> [DATA SHOWN]
┌────────

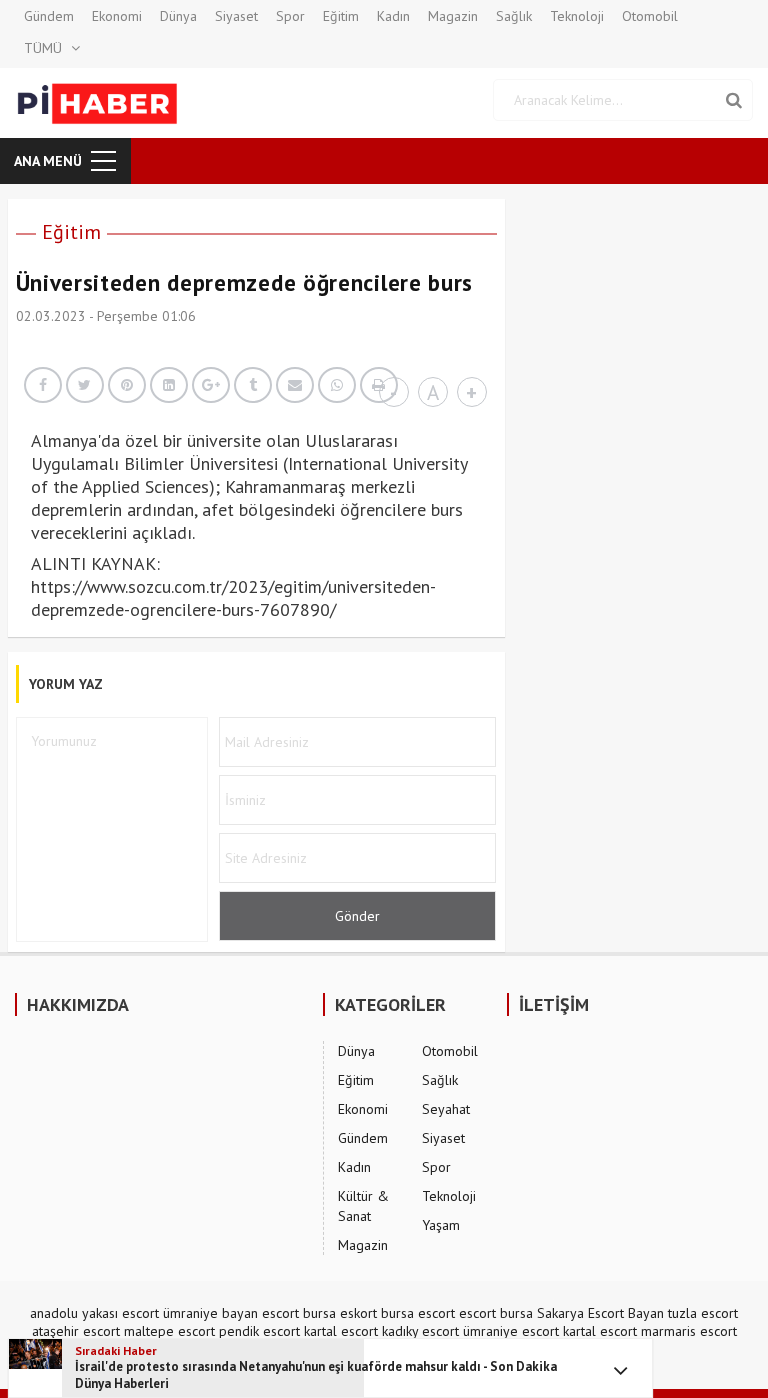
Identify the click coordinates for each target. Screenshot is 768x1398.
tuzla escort (703, 1313)
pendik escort (259, 1331)
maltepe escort (169, 1331)
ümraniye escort (511, 1331)
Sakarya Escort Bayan (600, 1313)
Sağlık (514, 16)
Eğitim (341, 16)
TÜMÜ (43, 48)
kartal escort (341, 1331)
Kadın (393, 16)
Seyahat (446, 1109)
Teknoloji (577, 16)
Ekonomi (117, 16)
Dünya (178, 16)
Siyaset (236, 16)
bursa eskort (340, 1313)
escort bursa (496, 1313)
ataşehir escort (76, 1331)
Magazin (453, 16)
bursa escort (418, 1313)
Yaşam (441, 1225)
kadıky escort (420, 1331)
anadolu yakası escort (94, 1313)
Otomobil (650, 16)
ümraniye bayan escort (231, 1313)
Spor (290, 16)
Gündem (49, 16)
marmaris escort (689, 1331)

└────────

> [WORK ORDER] The line with "tuzla escort (703, 1313)", the last line of the data above, and every line between them should be duplicated exactly, with nothing else.

> [ANSWER BOX]
tuzla escort (703, 1313)
pendik escort (259, 1331)
maltepe escort (169, 1331)
ümraniye escort (511, 1331)
Sakarya Escort Bayan (600, 1313)
Sağlık (514, 16)
Eğitim (341, 16)
TÜMÜ (43, 48)
kartal escort (341, 1331)
Kadın (393, 16)
Seyahat (446, 1109)
Teknoloji (577, 16)
Ekonomi (117, 16)
Dünya (178, 16)
Siyaset (236, 16)
bursa eskort (340, 1313)
escort bursa (496, 1313)
ataşehir escort (76, 1331)
Magazin (453, 16)
bursa escort (418, 1313)
Yaşam (441, 1225)
kadıky escort (420, 1331)
anadolu yakası escort (94, 1313)
Otomobil (650, 16)
ümraniye bayan escort (231, 1313)
Spor (290, 16)
Gündem (49, 16)
marmaris escort (689, 1331)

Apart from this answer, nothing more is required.